It should be pointed out that the construction of internal abelian group homs is not particularly special to simplicial sets. If you have any cartesian closed category with equalizers $C$ , you can form the internal hom of abelian group objects, which will be another abelian group object.

You can figure out what it looks like just by generalizing from the $Set$ -case.

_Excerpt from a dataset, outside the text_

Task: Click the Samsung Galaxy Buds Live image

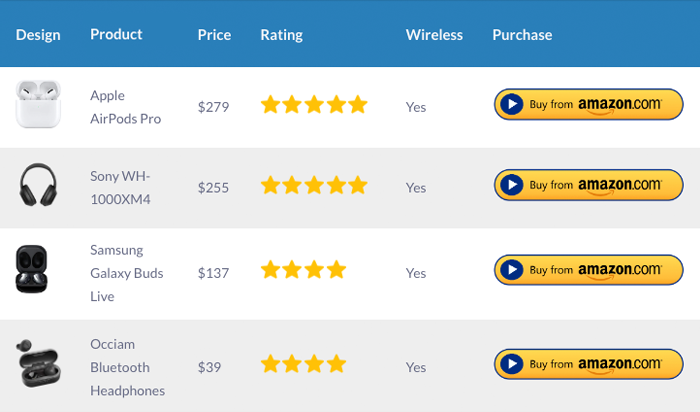Action: coord(32,269)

If $A$ , $B$ are abelian groups, then the internal hom $Hom(A, B)$ will be a subset of the full set of functions $f: U A \to U B$ ( $U A$ being the underlying set), satisfying $f(a + a') = f(a) + f(a')$ . So we just need to write down an equalizer that expresses this equation.

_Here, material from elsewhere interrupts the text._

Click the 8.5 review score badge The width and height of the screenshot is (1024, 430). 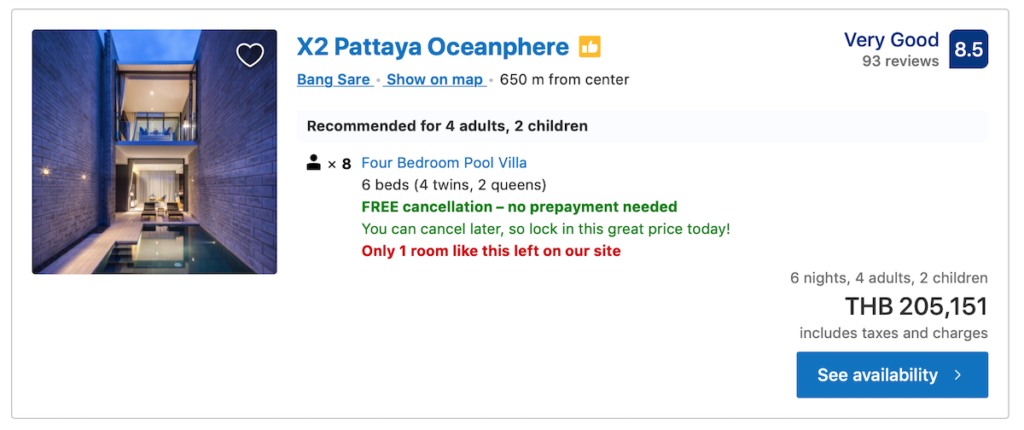968,49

Let $T = U F$ be the monad for $F \dashv U$ . The equalizer we want internalizes the commutativity of the diagram
$\array{ T U A & \stackrel{T f}{\to} & T U B \\ \mathllap{\xi_A} \downarrow & & \downarrow \mathrlap{\xi_B} \\ A & \underset{f}{\to} & B }$
where the $\xi$ ’s are the $T$ -algebra structure maps. And so we write down
$\array{ U B^{U A} & \to & T U B^{T U A} \\ & \mathllap{U B^{\xi_A}} \searrow & \downarrow \mathrlap{\xi_B^{T U A}} \\ & & U B^{T U A} }$
where the horizontal arrow comes about via the strength on $T$ (or the fact that $T$ is $C$ -enriched). The equalizer of this diagram is the internal hom.

The same construction works perfectly well for any commutative algebraic theory $T$ , or any monoidal monad $T$ on $C$ .
- CommentRowNumber22.
- CommentAuthorMirco Richter
- CommentTimeFeb 29th 2012
- PermaLink
Author: Mirco Richter
Format: MarkdownItexok. Thanks. I'll think about it and let you know if there are further problems in the construction of my int hom....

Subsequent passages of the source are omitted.